• STATED PROBLEM 1: According to the Brisbane wildlife post, why does the writer consider it fortunate to have large green frogs in the garden?
• STATED PROBLEM 2: Name every kind of animal that the Brisbane wildlife post mentions.
• STATED PROBLEM 3: Update the Brisbane wildlife post, starting at "It's been quite" and ending at "were looking at!", so that "frog" becomes "amphibian".

• PAGE:
********

It's been quite hot here in Brisbane (and in most parts of the country too!) and for quite a few weeks the little black ants have been invading homes and gardens. Surprisingly, they not in our shower recess, and usually they are there all year round. Normally I have to clean up both the ants and the 'specks' they leave on the floor of the shower before showers in the morning. At the moment, the ants are getting into Eduardo's water bowl and his food bowls which is to be expected...but they are also trailing along under the eaves...can we expect a lot of rain soon and the ants are getting their 'provisions' up high???


And one night last week I noticed this beautiful fellow (lass?) sitting on the top step at the back of our side veranda...the frog didn't seem the least bit perturbed when Eduardo stood on the step to get a closer look at what DH and I were looking at!

We are fortunate to have such lovely big green frogs in our garden as the toad population tends to overwhelm the frogs, causing their numbers to decline.

One night recently, while eating dinner on the veranda, out of the corner of one eye I had noticed a movement and saw that some creature was drinking from Eduardo's water bowl. It was a brushtail possum and it was quite unconcerned by the audience while it drank.



We noticed it had some cuts on its head; probably the result of fighting with another possum. It came back for a few nights for a drink and to check for leftovers in the cat's bowl. I left a bowl of water and some chopped up fruit downstairs for a few days and gradually less and less of the fruit was taken. So we like to hope he was feeling better.

********

(Data records)
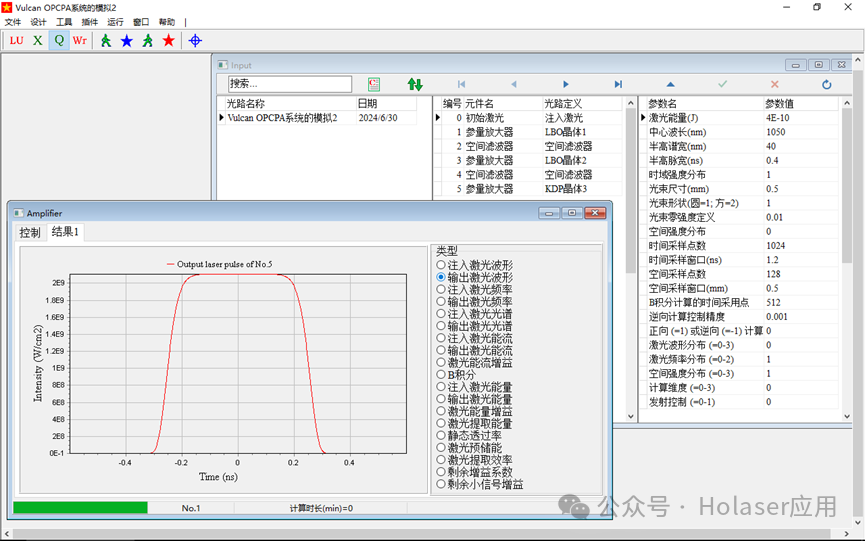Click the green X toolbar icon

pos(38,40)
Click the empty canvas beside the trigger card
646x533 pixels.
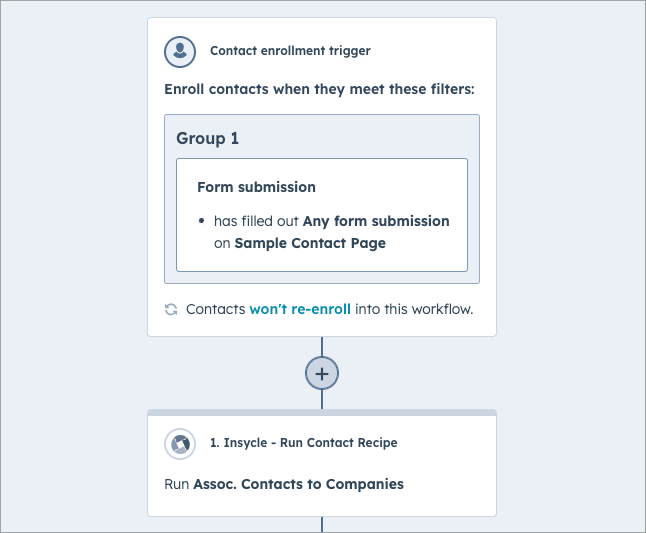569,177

********

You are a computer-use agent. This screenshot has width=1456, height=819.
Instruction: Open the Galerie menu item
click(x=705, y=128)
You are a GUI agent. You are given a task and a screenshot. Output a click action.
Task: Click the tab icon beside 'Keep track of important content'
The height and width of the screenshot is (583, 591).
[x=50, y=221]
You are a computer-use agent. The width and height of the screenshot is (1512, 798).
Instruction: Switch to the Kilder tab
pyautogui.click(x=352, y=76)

********

• EXPECTED ANSWER 1: The toad population tends to overwhelm the frogs and cause their numbers to decline.

• EXPECTED ANSWER 2:
- Little black ants
- Big green frogs
- Toads
- Brushtail possum
- Cat

• EXPECTED ANSWER 3:
It's been quite hot here in Brisbane (and in most parts of the country too!) and for quite a few weeks the little black ants have been invading homes and gardens. Surprisingly, they not in our shower recess, and usually they are there all year round. Normally I have to clean up both the ants and the 'specks' they leave on the floor of the shower before showers in the morning. At the moment, the ants are getting into Eduardo's water bowl and his food bowls which is to be expected...but they are also trailing along under the eaves...can we expect a lot of rain soon and the ants are getting their 'provisions' up high???


And one night last week I noticed this beautiful fellow (lass?) sitting on the top step at the back of our side veranda...the amphibian didn't seem the least bit perturbed when Eduardo stood on the step to get a closer look at what DH and I were looking at!